■ REQUIRED ACTION: For each line below that holds "agent", return the line as it stands.

[Saved data entries]
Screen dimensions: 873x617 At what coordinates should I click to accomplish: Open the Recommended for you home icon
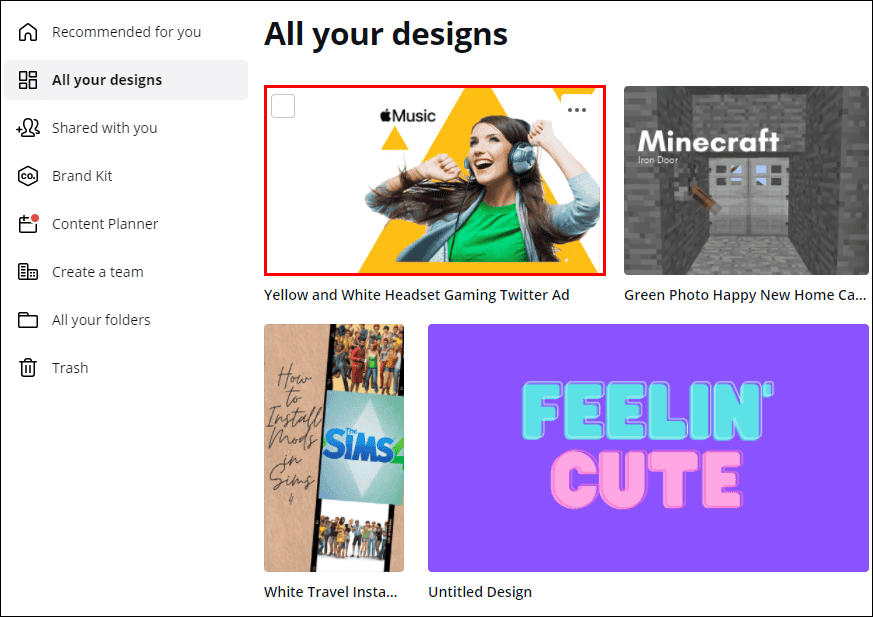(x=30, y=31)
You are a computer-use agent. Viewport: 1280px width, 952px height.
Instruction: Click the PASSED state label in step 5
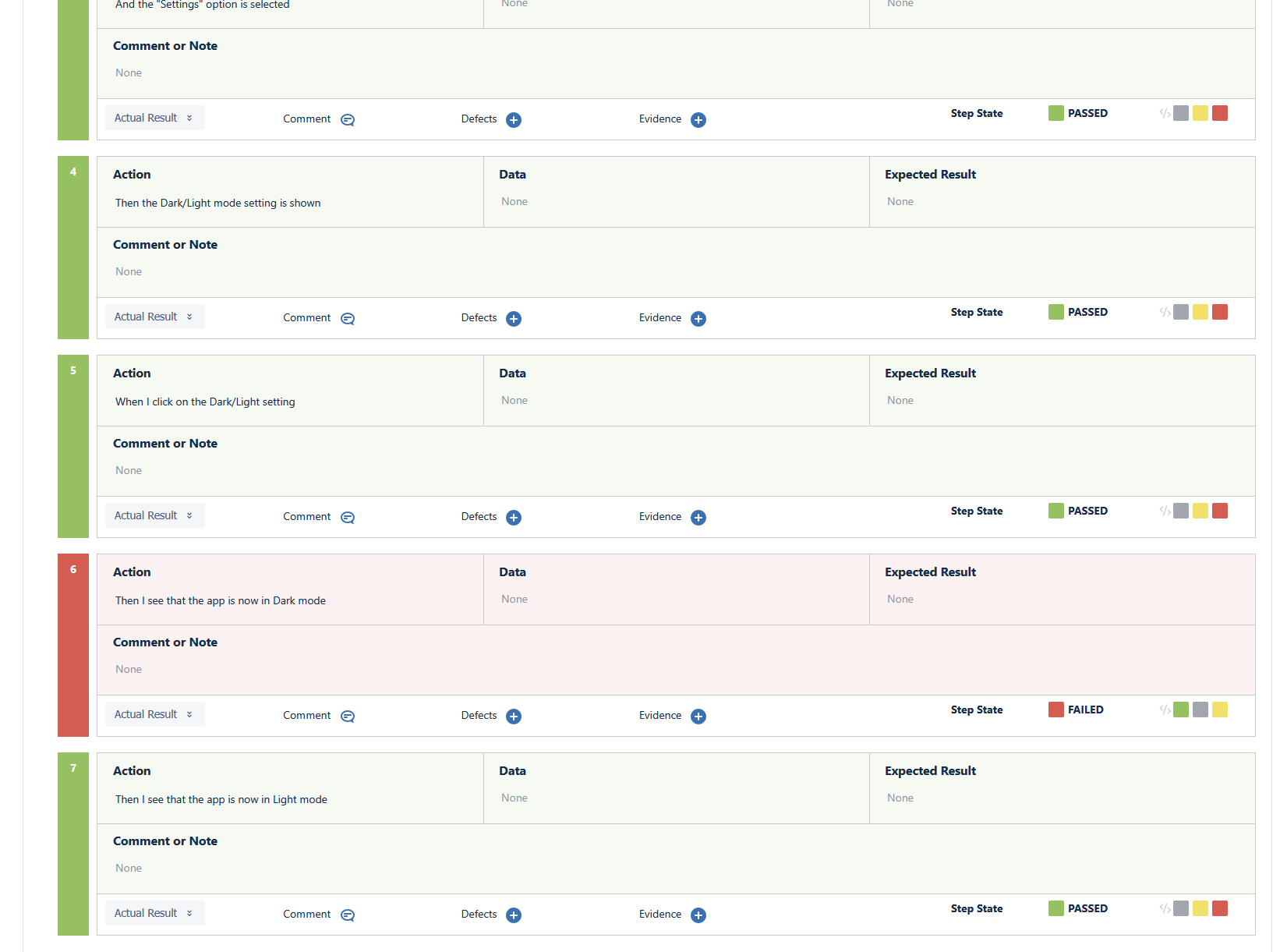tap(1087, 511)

--

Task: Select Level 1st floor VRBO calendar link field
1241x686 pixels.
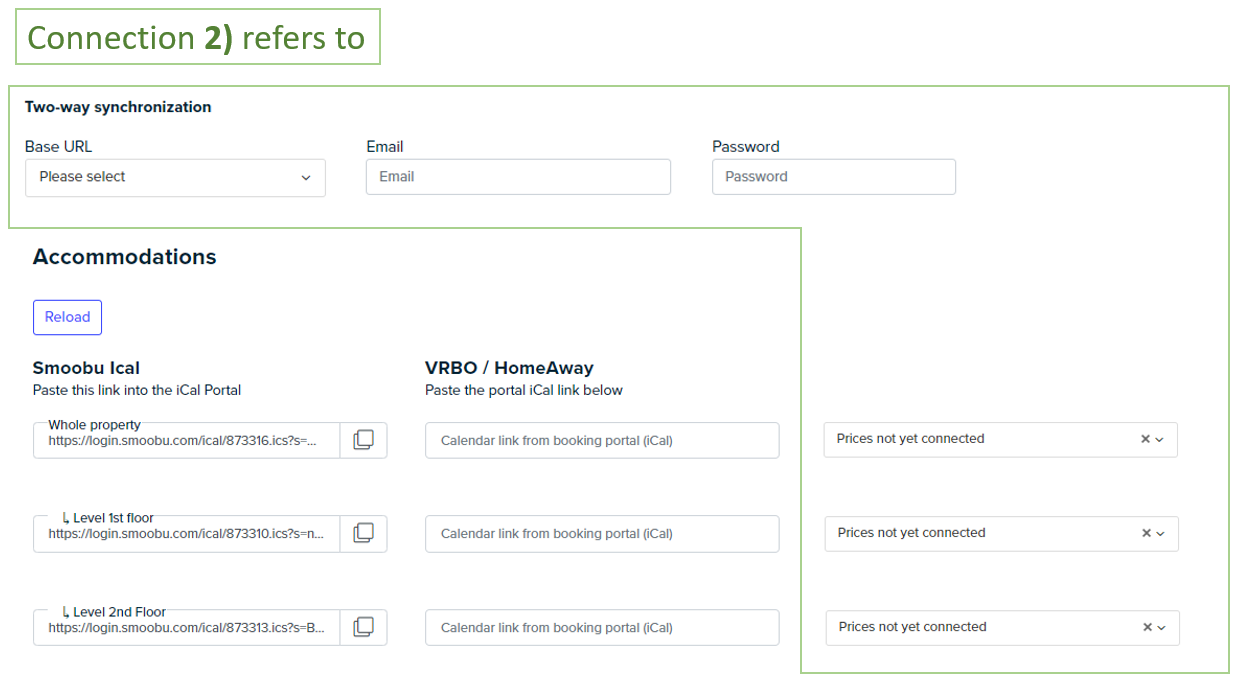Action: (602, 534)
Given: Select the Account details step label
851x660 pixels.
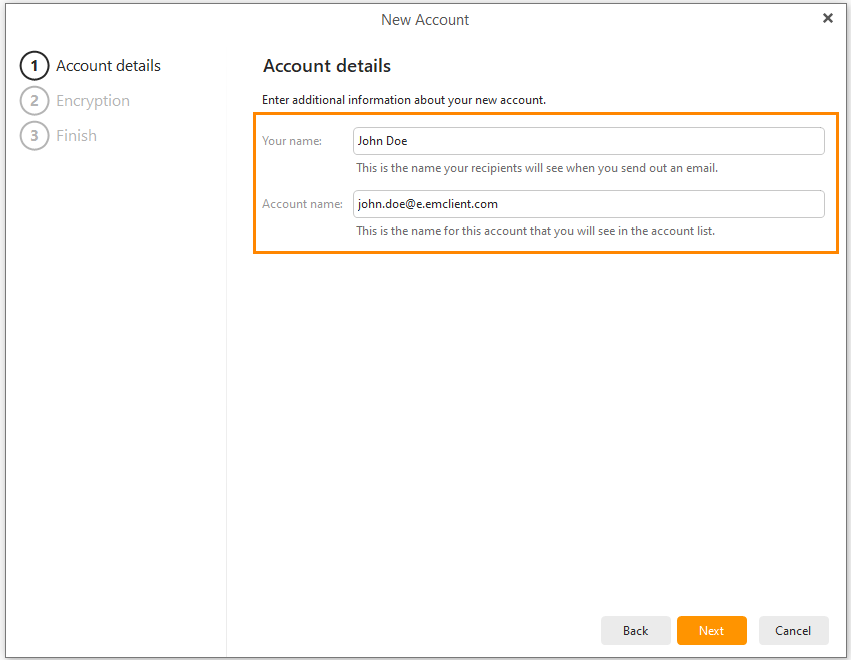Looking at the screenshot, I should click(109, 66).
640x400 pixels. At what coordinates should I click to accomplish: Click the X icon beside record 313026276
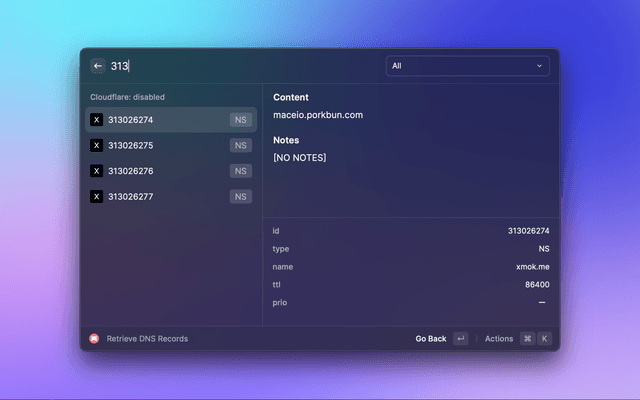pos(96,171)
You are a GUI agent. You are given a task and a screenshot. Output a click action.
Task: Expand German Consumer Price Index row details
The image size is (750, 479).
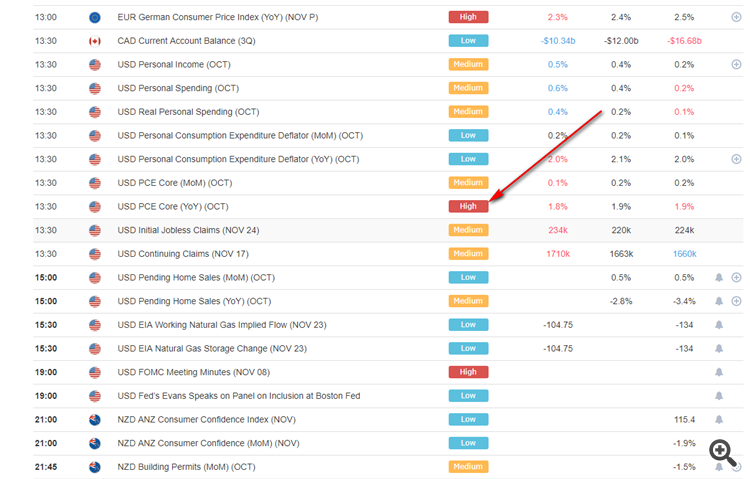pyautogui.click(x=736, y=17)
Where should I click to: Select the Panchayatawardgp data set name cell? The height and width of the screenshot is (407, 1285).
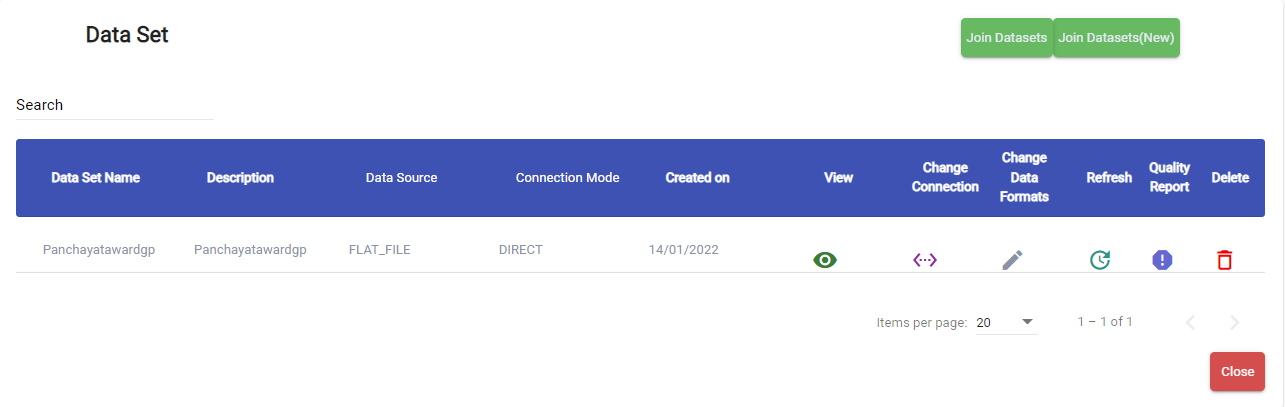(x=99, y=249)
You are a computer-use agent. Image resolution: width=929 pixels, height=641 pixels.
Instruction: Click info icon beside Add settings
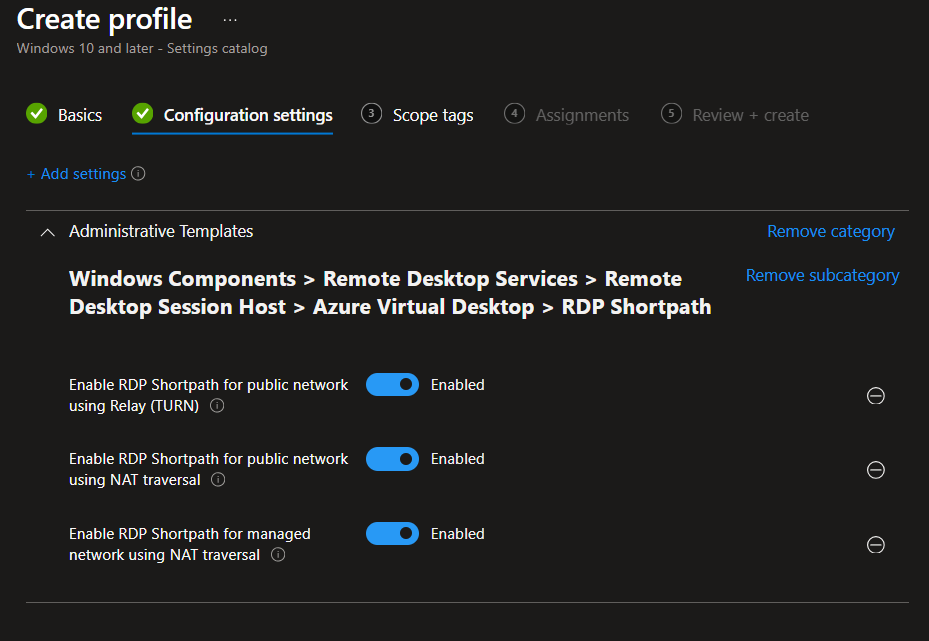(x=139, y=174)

■ RESULT OF THIS EXERCISE:
You are a computer-use agent. Viewport: 1280px width, 952px height.
You are a GUI agent. You are given a task and a screenshot. Output a click action.
You are a computer-use agent. Image resolution: width=929 pixels, height=641 pixels.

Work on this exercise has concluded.